Federal proposal in the United States
Senator Elizabeth Warren has introduced a federal wealth‑tax bill that would:
- Apply a 1 % annual tax on net assets of $50 million or more.
- Add an additional 1 % for those whose net worth exceeds $1 billion.
The tax would be assessed regardless of income, focusing solely on the value of assets held. The proposal is framed as a way to capture wealth that has “escaped” ordinary income taxation, but critics argue it would be difficult to enforce and could drive capital abroad.
California’s state‑level attempt (Assembly Bill 71)

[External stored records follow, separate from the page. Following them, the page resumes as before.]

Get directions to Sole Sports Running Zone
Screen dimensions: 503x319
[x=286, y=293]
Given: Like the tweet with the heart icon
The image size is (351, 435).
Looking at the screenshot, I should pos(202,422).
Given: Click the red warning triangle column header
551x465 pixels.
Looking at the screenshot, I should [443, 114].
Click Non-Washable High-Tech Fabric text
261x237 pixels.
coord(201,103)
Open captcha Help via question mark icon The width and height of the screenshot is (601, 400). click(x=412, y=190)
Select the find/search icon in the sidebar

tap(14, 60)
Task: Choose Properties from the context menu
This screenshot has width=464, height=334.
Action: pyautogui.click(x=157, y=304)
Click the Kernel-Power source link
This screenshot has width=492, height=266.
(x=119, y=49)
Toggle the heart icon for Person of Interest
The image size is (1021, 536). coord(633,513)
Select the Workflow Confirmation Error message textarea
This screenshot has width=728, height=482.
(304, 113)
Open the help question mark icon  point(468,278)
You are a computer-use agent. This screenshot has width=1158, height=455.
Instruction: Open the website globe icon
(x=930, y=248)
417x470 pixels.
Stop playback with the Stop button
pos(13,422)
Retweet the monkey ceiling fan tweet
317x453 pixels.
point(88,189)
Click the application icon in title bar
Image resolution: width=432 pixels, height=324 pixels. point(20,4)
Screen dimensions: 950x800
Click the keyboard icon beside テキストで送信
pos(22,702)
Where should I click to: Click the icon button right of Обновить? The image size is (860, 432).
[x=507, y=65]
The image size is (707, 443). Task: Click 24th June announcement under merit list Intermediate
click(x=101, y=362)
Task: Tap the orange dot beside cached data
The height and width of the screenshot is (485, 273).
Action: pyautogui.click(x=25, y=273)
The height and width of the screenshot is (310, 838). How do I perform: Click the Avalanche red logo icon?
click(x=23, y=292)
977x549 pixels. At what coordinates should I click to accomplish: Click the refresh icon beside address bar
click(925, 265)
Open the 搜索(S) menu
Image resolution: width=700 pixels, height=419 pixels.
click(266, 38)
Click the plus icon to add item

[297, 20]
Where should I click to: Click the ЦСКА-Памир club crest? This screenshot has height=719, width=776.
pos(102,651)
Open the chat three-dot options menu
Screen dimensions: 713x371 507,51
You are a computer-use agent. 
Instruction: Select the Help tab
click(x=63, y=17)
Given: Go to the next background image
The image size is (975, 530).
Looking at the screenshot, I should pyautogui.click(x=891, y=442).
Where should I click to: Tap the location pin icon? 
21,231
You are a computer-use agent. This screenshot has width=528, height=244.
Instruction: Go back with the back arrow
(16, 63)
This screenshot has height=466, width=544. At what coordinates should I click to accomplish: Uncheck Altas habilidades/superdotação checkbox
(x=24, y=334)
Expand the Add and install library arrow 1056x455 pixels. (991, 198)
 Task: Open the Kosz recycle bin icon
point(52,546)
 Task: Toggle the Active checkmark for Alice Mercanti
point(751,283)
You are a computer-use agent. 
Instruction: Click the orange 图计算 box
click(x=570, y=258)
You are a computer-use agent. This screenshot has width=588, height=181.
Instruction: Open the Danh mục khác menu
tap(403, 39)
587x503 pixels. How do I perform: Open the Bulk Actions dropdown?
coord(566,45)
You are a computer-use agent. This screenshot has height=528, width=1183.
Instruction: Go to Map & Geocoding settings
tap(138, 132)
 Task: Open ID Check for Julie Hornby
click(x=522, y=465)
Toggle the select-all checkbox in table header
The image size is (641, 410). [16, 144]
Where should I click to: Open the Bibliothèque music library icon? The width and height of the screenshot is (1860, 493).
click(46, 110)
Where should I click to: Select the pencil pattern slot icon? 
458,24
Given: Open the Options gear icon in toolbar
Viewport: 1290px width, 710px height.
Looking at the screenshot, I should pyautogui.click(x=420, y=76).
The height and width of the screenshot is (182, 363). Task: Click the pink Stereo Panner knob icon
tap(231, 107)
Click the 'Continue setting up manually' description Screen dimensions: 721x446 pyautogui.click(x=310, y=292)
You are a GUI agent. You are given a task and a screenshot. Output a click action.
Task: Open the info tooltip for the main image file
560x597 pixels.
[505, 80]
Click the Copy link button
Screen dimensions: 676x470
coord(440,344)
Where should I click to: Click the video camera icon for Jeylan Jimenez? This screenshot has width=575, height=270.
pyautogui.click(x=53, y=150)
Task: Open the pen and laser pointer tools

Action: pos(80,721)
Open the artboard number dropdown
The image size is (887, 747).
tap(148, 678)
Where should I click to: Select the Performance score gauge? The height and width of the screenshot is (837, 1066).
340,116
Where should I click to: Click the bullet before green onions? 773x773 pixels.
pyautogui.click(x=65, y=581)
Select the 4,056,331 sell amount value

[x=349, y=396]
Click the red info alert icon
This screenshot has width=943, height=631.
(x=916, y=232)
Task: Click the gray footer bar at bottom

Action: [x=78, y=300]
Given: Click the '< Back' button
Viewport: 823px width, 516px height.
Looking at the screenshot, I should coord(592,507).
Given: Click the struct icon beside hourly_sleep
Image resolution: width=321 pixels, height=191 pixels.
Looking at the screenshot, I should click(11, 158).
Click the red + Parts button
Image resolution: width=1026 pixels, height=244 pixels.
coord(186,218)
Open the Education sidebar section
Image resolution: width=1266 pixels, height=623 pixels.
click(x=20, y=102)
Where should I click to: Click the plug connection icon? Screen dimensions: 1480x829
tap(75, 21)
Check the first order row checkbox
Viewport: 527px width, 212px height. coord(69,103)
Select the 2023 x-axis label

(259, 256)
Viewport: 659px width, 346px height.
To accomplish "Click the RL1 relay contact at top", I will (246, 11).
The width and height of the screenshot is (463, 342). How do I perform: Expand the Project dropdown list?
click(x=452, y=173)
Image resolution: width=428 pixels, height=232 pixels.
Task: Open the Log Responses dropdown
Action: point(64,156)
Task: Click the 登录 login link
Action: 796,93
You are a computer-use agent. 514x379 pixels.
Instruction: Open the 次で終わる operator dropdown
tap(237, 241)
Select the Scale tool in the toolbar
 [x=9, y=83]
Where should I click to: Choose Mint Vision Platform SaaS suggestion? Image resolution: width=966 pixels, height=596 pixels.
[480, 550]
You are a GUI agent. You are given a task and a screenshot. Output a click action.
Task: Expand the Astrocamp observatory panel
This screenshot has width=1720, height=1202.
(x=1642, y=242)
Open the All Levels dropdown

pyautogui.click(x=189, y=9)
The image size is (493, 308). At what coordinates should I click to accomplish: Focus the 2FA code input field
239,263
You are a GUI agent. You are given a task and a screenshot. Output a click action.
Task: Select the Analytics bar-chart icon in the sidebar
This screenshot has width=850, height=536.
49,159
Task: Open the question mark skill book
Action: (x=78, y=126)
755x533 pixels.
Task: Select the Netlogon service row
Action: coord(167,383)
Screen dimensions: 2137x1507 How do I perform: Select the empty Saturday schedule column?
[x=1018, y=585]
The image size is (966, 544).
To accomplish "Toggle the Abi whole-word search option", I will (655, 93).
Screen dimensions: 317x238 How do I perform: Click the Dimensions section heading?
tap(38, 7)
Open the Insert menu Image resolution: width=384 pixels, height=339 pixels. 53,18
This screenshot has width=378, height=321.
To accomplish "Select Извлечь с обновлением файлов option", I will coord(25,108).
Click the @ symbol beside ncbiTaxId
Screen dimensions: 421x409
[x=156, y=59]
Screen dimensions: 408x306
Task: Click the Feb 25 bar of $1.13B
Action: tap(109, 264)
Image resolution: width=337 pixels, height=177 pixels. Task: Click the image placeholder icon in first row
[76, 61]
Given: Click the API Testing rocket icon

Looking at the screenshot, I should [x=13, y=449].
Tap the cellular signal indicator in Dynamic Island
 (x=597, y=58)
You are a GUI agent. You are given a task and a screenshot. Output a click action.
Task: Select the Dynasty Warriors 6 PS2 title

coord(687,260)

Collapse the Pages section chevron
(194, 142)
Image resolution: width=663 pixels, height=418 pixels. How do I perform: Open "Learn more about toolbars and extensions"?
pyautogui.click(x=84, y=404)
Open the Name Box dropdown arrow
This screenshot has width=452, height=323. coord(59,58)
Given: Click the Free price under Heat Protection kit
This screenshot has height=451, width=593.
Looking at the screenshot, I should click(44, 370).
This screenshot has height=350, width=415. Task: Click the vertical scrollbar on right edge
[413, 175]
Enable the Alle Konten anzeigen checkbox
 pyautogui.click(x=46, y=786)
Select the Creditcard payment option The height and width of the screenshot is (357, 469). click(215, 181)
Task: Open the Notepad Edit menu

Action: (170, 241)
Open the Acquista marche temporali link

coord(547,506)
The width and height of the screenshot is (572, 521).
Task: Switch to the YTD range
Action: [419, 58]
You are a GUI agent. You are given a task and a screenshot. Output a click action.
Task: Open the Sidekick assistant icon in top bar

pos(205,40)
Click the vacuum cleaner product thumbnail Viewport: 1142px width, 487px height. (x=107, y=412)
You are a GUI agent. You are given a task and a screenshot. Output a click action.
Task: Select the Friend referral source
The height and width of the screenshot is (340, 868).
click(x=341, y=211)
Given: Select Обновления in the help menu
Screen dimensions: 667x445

California tried to enact a state wealth tax in 2020 and is now revisiting the idea with Assembly Bill 71. Key points include:
- An annual tax on the net worth of high‑net‑worth residents, targeting millionaires and billionaires.
- A retroactive component that could look back up to ten years, potentially taxing former residents who have already left the state.
- The bill would require the state to value a wide range of assets—real estate, businesses, artwork, jewelry, vehicles, and even farmland—making valuation complex and administratively burdensome.
California’s tax authority, the Franchise Tax Board, is known for aggressive collection practices, raising concerns that the state could become a testing ground for more expansive wealth‑tax enforcement.
International developments
| Country | Proposed Threshold | Rate | Structure |
|---|---|---|---|
| Canada | CAD 20 million | 1–2 % annually | A poll shows 75 % of Canadians support a wealth tax at this level. |
| United Kingdom | No explicit threshold mentioned | Not specified | Debate focuses on the impact on illiquid assets such as farmland, which would still be subject to valuation. |
| Argentina | Assets > 200 million pesos (≈ US $2.45 million) | At least 2 % one‑off | The one‑off levy aims to raise about US $3.7 billion to offset pandemic‑related fiscal strain. |
| Malaysia | Previously had a wealth tax, now repealed | — | Demonstrates that some jurisdictions are moving away from wealth taxes after experimenting with them. |
These proposals share a common feature: broad asset valuation. Governments intend to tax not only cash and securities but also personal property, real estate, and business holdings, creating practical challenges for owners who must determine fair market values for diverse assets.
Why the push is gaining traction
- Pandemic‑related deficits – Many governments cite the need to fund health‑care and social‑welfare programs after COVID‑19 spending spikes.
- Political climate – In English‑speaking democracies, there is a growing cultural hostility toward extreme wealth, which translates into electoral support for “tax the rich” measures.
- Revenue needs – Traditional income taxes have plateaued in many jurisdictions, prompting officials to look at wealth as an untapped source of revenue.
Practical considerations for high‑net‑worth individuals
- Monitor legislation – Keep abreast of federal and state bills, as thresholds and rates can change quickly.
- Assess residency options – Some jurisdictions (e.g., Nevada, Bahamas, Singapore, Ireland) have no wealth tax and may offer more favorable tax regimes.
- Prepare for asset valuation – Be ready to provide documentation for real estate, business interests, collectibles, and other non‑cash holdings.
- Consider retroactive exposure – Bills that apply retroactively could create unexpected liabilities for assets held in prior years.
- Diversify and protect wealth – Structuring assets through trusts, foundations, or offshore entities may mitigate exposure, but must comply with anti‑avoidance rules.
Outlook
Wealth‑tax proposals are no longer isolated ideas; they are emerging across multiple democracies with varying designs. While the United States has not yet enacted a federal wealth tax, state‑level experiments and strong public support suggest the concept could reappear in future budgets. Internationally, countries like Canada and Argentina are already moving forward with concrete legislation. High‑net‑worth individuals should therefore treat wealth‑tax risk as a real and evolving factor in their financial planning.